▸ **Extrait fourni**
+ + + + +

Contrairement aux idées reçues, nos fleurs sont souvent plus résistantes. Elles ont été récoltées plus récemment et, de plus, elles se sont renforcées en affrontant les changements thermiques. Les fleurs “classiques” sont stockées en chambre froide avant livraison : quand on les achète, elles sont superbes, mais quelques heures après, elles font triste mine ! C’est un peu des fleurs surgelées !
Une autre différence importante est que je n’utilise pas de variétés hybridées. Je ne fais pousser que des variétés qui pourront se reproduire. Je récolte mes graines chaque année et les ressème l’année d’après. Cela les renforce et leur permet de s’adapter aux contraintes climatiques.
Comment fonctionne la ferme ?
En début d’année, j’imagine le plan de culture. Je choisis les graines en partant des univers de couleurs que je souhaite avoir dans les bouquets. En février, nous mettons en œuvre les semis sur couche chaude (on utilise du fumier). Certaines fleurs ont un temps de gestation plus long, il faut l’anticiper. Puis, nous repiquons en pleine terre.
Mai et juin sont dédiés au désherbage. C’est éprouvant, mais joyeux ! Nous faisons de la place pour les fleurs, tout en laissant quand même une part de nature sauvage, pour la biodiversité. C’est aussi la période des premières récoltes, qui s’étend ensuite jusqu’à la fin de l’été !

+ + + + +

▸ **Données extraites**
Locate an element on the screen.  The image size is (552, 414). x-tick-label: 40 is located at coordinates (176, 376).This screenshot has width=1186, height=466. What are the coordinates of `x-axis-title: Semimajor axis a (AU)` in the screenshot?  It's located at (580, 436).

+ + + + +

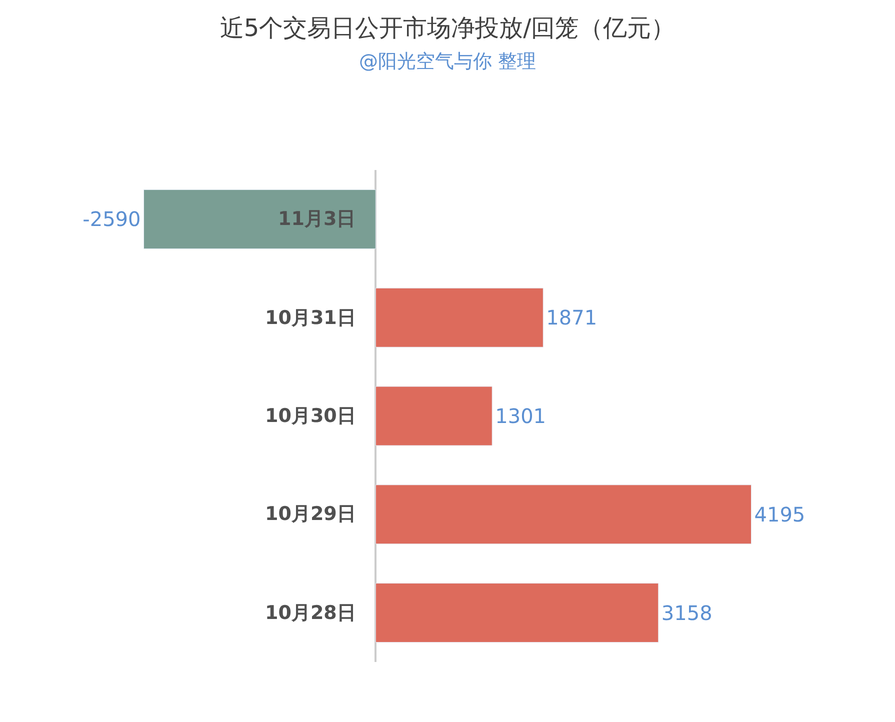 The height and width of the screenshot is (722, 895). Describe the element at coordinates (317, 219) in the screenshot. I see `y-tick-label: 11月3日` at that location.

+ + + + +

▸ **Consigne**
Recopiez sans aucune modification le passage du texte sur la ferme de fleurs qui va de « Contrairement aux idées » à « fleurs surgelées ! ».

▸ **Corrigé**
Contrairement aux idées reçues, nos fleurs sont souvent plus résistantes. Elles ont été récoltées plus récemment et, de plus, elles se sont renforcées en affrontant les changements thermiques. Les fleurs “classiques” sont stockées en chambre froide avant livraison : quand on les achète, elles sont superbes, mais quelques heures après, elles font triste mine ! C’est un peu des fleurs surgelées !